------ Data extract

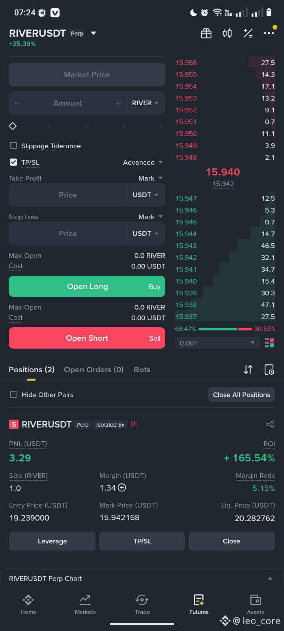Image resolution: width=284 pixels, height=631 pixels.
Task: Check Hide Other Pairs
Action: coord(14,394)
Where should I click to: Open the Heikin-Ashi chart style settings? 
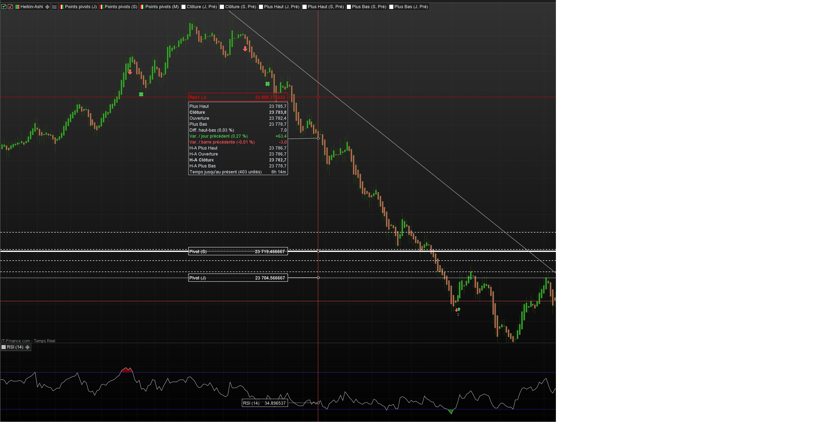pos(31,7)
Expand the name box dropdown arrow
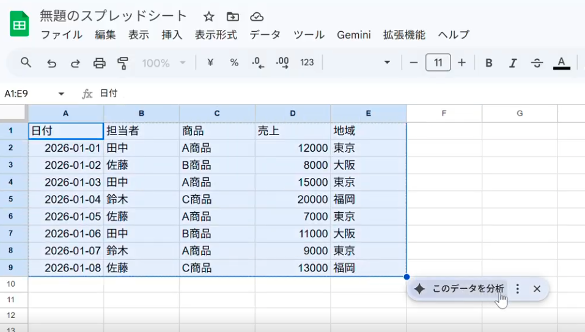 tap(61, 94)
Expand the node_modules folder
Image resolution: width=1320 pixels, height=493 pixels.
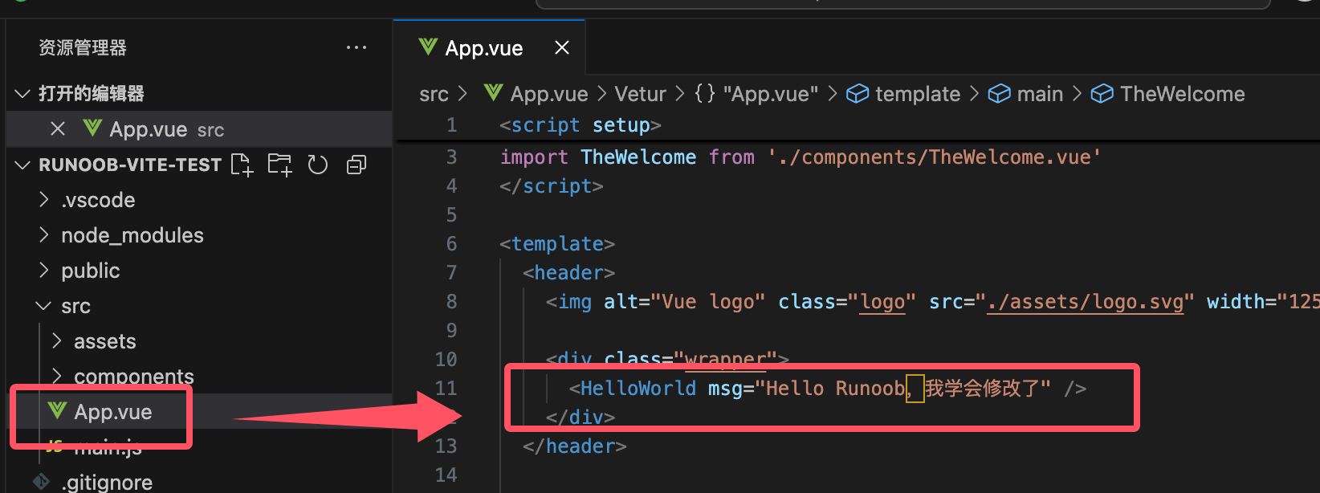(x=132, y=235)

------------

The problem: Rewrite the items above with each "Expand" replaced by "Open" and everything else left as it is, omitting the pictures.

Result of this task:
Image resolution: width=284 pixels, height=631 pixels.
Task: Check Hide Other Pairs
Action: coord(14,394)
Where should I click to: Open the Heikin-Ashi chart style settings? 
pos(31,7)
Open the name box dropdown arrow
 tap(61, 94)
Open the node_modules folder
Image resolution: width=1320 pixels, height=493 pixels.
(x=132, y=235)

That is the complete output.